To conduct the study, funded by the National Institutes of Health (NIH), researchers used cutting-edge single-cell RNA sequencing and advanced brain mapping tools developed through NIH’s The BRAIN Initiative® to map more than 1.2 million of brain cells from young (two months old) and aged (18 months old) mice in 16 broad brain regions. Elderly mice are what scientists consider the equivalent of a middle-aged human. Mouse brains share many similarities with human brains in terms of structure, function, genes, and cell types.
“Aging is the most important risk factor for Alzheimer’s disease and many other devastating brain disorders. These results provide a very detailed map of which brain cells may be most affected by aging,” said Richard J. Hodes, MD, director of the National Institute of the NIH. about aging. “This new map may fundamentally alter the way scientists think about how aging affects the brain and also provides a guide for developing new treatments for aging-related brain diseases.”
A path towards new therapies
Understanding this hot spot in the hypothalamus makes it a focal point for future studies. In addition to knowing which cells to target specifically, this could lead to the development of age-related therapies that help preserve function and prevent neurodegenerative diseases.
“We want to develop tools that can target those cell types,” said Hongkui Zeng, Ph.D., executive vice president and director of the Allen Institute for Brain Science. “If we improve the function of those cells, can we slow the aging process?”
The latest findings also align with previous studies linking aging to metabolic changes, as well as research suggesting that intermittent fasting, a balanced diet or calorie restriction can influence or perhaps increase life expectancy.
“It’s not something we tested directly in this study,” Jin said. “But to me, it points to the potential players involved in the process, which I think is very important because this is a very specific and rare population of neurons that express very specific genes for which people can develop tools to identify and study them further.” “.
Future research on brain aging
This study lays the foundation for new dietary strategies and therapeutic approaches aimed at maintaining brain health in old age, along with further research into the complexities of advanced aging in the brain. As scientists further explore these connections, research may unlock more targeted dietary or pharmacological interventions to combat or slow aging at the cellular level.

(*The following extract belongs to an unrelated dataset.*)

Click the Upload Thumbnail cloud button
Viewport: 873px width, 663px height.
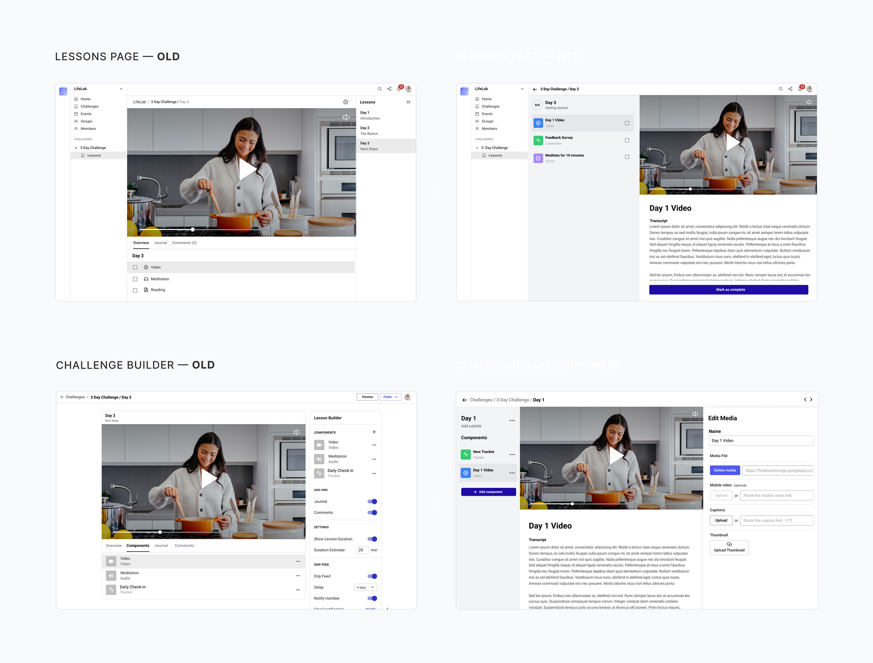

“The important thing about our study is that we found the key players, the real key players, and the biological substrates for this process,” Zeng said. “As you put the pieces of this puzzle together, you have to find the right players. It’s a beautiful example of why you need to study the brain and the body at this kind of cell type-specific level. Otherwise, the changes that occur in specific cell types could be averaged out and not detected if different cell types are mixed.”
This study was funded by NIH grants R01AG066027 and U19MH114830. The content is the sole responsibility of the authors and does not necessarily represent the official views of the National Institutes of Health.